Practical 24 solution

Computer Science 3 - 2006

Programming Language Translation

Practical for Week 24, beginning 9 October 2006 - solutions

As usual, the sources of full solutions for these problems may be found on the course web page as the file PRAC24A.ZIP or PRAC24AC.ZIP.

While there were some splendid submissions, there were also some very weak ones, so please study the suggestions below, as the ability to add attributes and actions to grammars is crucially important if you are to use a tool like Coco. Three general points: Firstly, make sure you incorporate the call to Parser.output.close() to close their output files. If you don't do this, the output is likely to be truncated badly, or even discarded. Secondly, I am amused every year to read submissions that have assignments like

A = B * -1;

instead of the much more obvious and simpler

A = -B;

This happens so often that I can only believe one of my colleagues must be teaching the clumsy technique for reasons best known to himself or herself! Lastly, many people had not done as requested and provided specimen output, which at least would have given some indication of how well their systems worked.

Tasks 3 and 4 - The Boolean calculator.

Most people had little difficulty with this. Most used two "parallel" arrays, one of the actual values for the variables, and one to mark those that had not yet been assigned values.

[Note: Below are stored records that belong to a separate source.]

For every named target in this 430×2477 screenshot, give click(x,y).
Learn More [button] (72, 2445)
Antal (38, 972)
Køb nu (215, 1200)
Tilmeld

Note that the solution below uses the Variable production to extract the index of the variable, not its name, and the use of toUpperCase() ensures that the system ignores case completely. The IGNORECASE directive applies only to key words.

  import Library.*;
  import java.util.*;

  COMPILER Bool $CN
  /* Boolean expression calculator Java version
     P.D. Terry, Rhodes University, 2006 */

    static boolean[] mem = new boolean[26];
    static boolean[] defined = new boolean[26];

  IGNORECASE

  CHARACTERS
    letter     = "ABCDEFGHIJKLMNOPQRSTUVWXYZabcdefghijklmnopqrstuvwxyz" .
  TOKENS
    variable   = letter .

  COMMENTS FROM "(*" TO "*)"  NESTED
  COMMENTS FROM "/*" TO "*/"  NESTED

  IGNORE CHR(0) .. CHR(31)

  PRODUCTIONS
    Bool                               (. int index = 0;
                                          boolean value = false;
                                          for (int i = 0; i < 26; i++) defined[i] = false; .)
    = { ( Variable<out index>
          "=" Expression<out value>    (. mem[index] = value;
                                          defined[index] = true; .)
        |
          "print"
          Expression<out value>        (. IO.writeLine(value); .)
        )
        SYNC ";"
      } EOF .

    Variable<out int index>
    = variable                         (. index = Character.toUpperCase(token.val.charAt(0)) - 'A'; .)
    .

    Expression<out boolean value>      (. boolean termValue; .)
    = Term<out value>
      { Or Term<out termValue>         (. value = value || termValue; .)
      } .

    Term<out boolean value>            (. boolean factValue; .)
    = Factor<out value>
      { [ And ] Factor<out factValue>  (. value = value && factValue; .)
      } .

    Factor<out boolean value>          (. value = false; .)
    =   "NOT" Factor<out value>        (. value = ! value; .)
      | Primary<out value>
        { "'"                          (. value = ! value; .)
        }
    .

    Primary<out boolean value>         (. int index;
                                          value = false; .)
    =   True                           (. value = true; .)
      | False                          (. value = false; .)
      | Variable<out index>            (. if (!defined[index])
                                            SemError("variable not defined");
                                          value = mem[index]; .)
      | "(" Expression<out value> ")"
    .

    True   = "TRUE" | "1" .
    False  = "FALSE" | "0" .
    And    = "AND" | "&&" | "." .
    Or     = "OR" | "||" | "+" .
  END Bool.

The semicolon following each statement can be used as a convenient synchronization point.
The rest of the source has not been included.